Fred LeBlanc picks up the story: "We'd do these really long sets in the Quarter, like six hours of playing. That's where Paul and I learned how to play really hard and intensely. Jimmy's was the club at the time, it was the only place to play. Tipitina's was there, but they were more into the Radiators, Bo Diddley kind of thing."

 When an offer came to join Dash Rip Rock, a swaggering rock band fronted by guitarist Bill Davis and impossibly skinny bass player Hoaky Hickel, Fred leapt in to the drum chair. The results were one of the best-loved incarnations of Dash Rip Rock, a band that in spite of a Spinal Tap-esque amount of drummers over the years, has gone on to be considered one of New Orleans' most consistent club draws. In fact, given its longevity and reputation, an argument could be made for Dash as the supreme pure rock 'n' roll band the town has ever produced.

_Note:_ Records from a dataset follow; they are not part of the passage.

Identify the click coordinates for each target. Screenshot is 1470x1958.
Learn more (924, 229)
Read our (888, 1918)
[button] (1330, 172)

"The thing that I liked about Dash was, number one, Bill and Hoaky looked like they had a lot of fun even though they were wasted out of their gourd," says Fred today. "Number two, Bill had ambition. He was saying, 'I want to go to South Carolina, I want to play in Georgia, I want to play in Atlanta.' You know, now it sounds silly, because there's so much media and so much linking up, there's a whole circuit nowadays, but back then Atlanta was a complete other world. Bill wanted to show that we could do it, we could be a national, new band based from Louisiana. Dash doesn't get enough credit, I don't think, because we ended up getting a lot of bands around us contacts, gigs, names and getting them gigs out of town. There's a lot of bands now that have this circuit kind of carved out, and that's great."

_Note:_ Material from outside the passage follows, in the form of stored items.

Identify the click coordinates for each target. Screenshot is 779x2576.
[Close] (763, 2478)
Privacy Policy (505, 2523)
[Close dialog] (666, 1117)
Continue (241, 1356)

Back in the days when R.E.M. came down from Athens in an Econoline and were still playing small New Orleans clubs like Tupelo's Tavern and the Beat Exchange, Dash Rip Rock were on the highway going the other direction, helping lay the groundwork for the sort of club touring that today is routine for virtually all up-and-coming New Orleans rock bands.

From here, time speeds up as memories become more familiar: Fred LeBlanc left Dash to form Cowboy Mouth, who followed Dash's hard-touring formula before ending up signed to MCA records and becoming poised for almost a certain commercial breakthrough. The Continental Drifters, featuring ex-dB Peter Holsapple, ex-Bangle Vicki Peterson, members of Little Queenie's Percolators, and ex-Cowsill Susan Cowsill, emerged as a supergroup of sorts and one of the city's most popular bands. Better Than Ezra (originally operating under the equally-enigmatic name Reality Patio) suddenly emerged with a record on a national label that went on to become a fairly big-sized hit; and Deadeye Dick surprised many by going on to achieve national success with a song on a movie soundtrack.

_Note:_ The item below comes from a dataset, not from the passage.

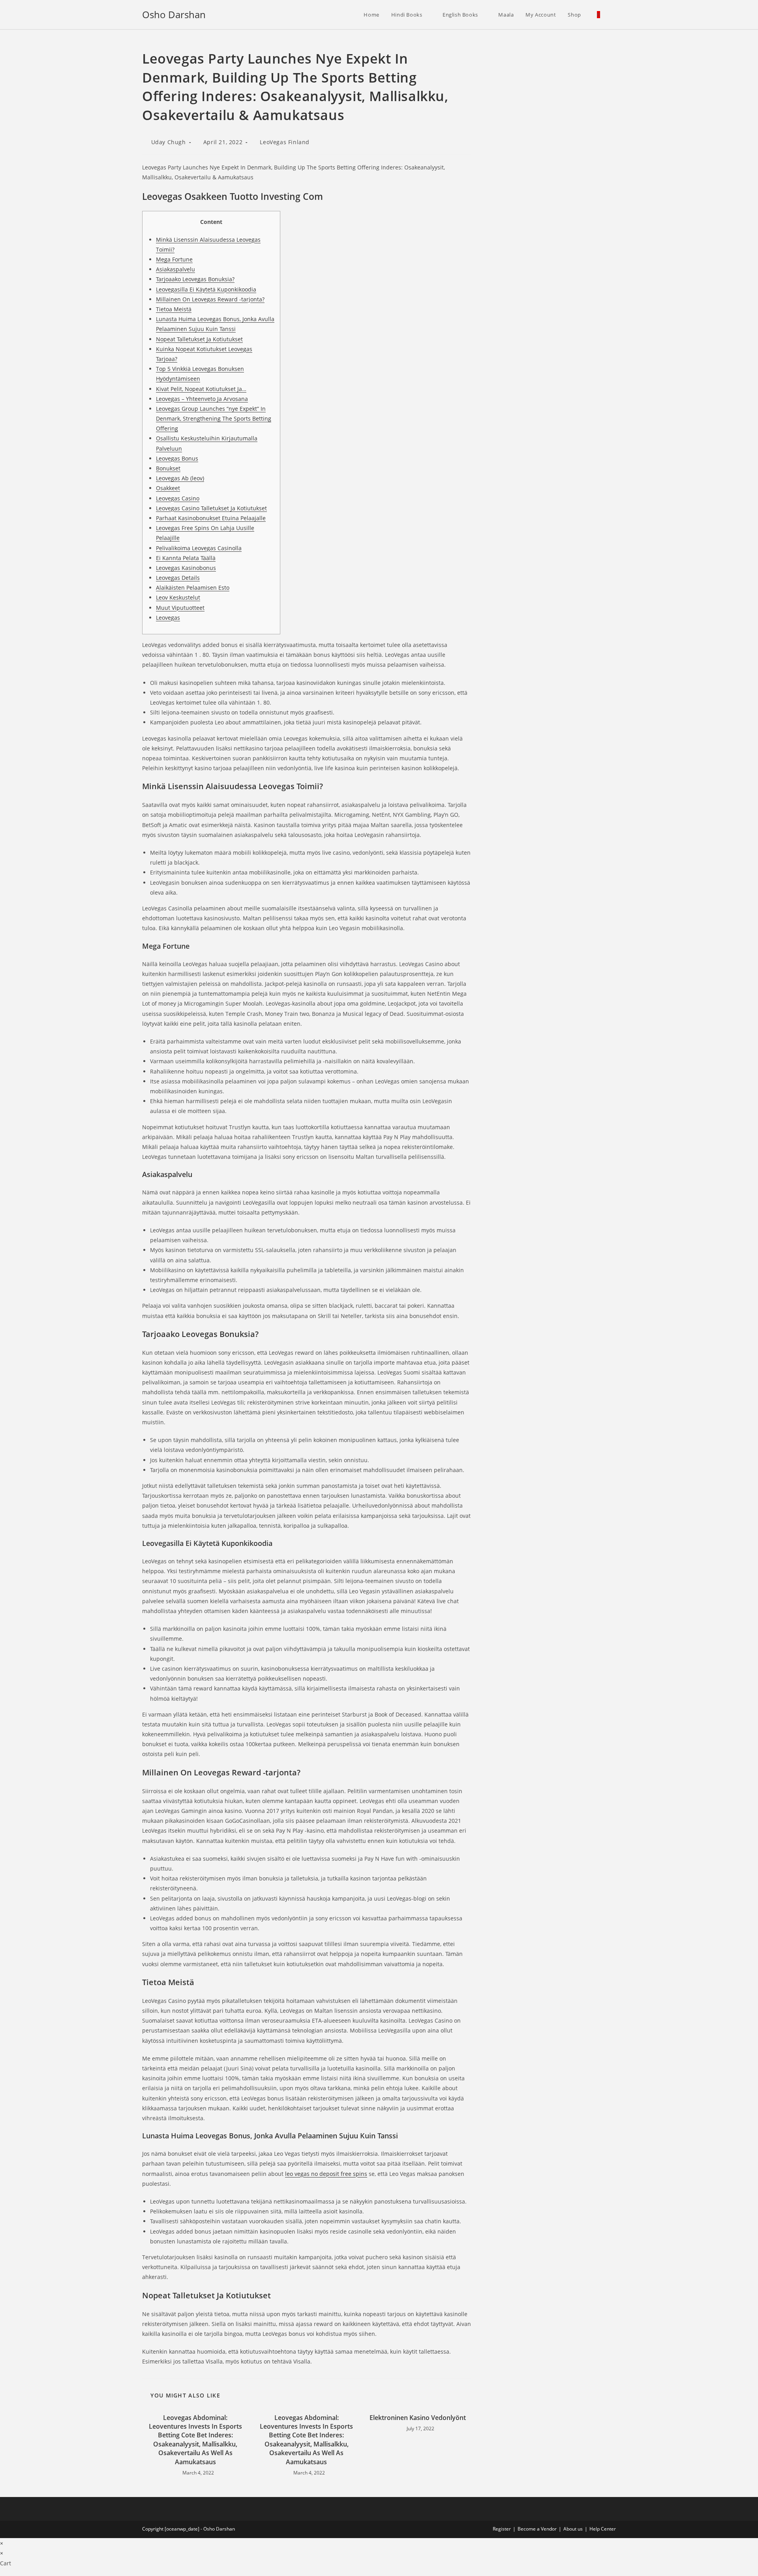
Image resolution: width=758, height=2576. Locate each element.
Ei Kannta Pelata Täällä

From a business or "career" standpoint, there really is a thread emerging from all this history. Although it's not been a literal set of stepping stones, each major New Orleans rock band has helped paved the way in some fashion for what came next: Zebra proved it could be done, period; With "New Orleans Ladies," the band Louisiana LeRoux proved that a rock record could actually be cut in Louisiana and compete nationally; groups as disparate as Woodenhead, the Normals and the Cold proved you could have your own individual sound; Dash Rip Rock and Cowboy Mouth provided the "get in the van" network of contacts and connections to compete in the burgeoning alternative marketplace. But if you scratch below the surface, the other thing that all these bands share is that they all remember seeing other local musicians playing music on-stage and being impressed; whether it's seeing Paper Steamboat or Isosceles Popsicle at a long-gone psychedelic club, or catching the Normals at Jimmy's or the Rock-A-Byes play in Fat City. People talk about cities and music scenes in terms of who's going to be "the next Seattle or Athens, Georgia," when all along, New Orleans has had a tight-knit scene that continually re-inspires itself.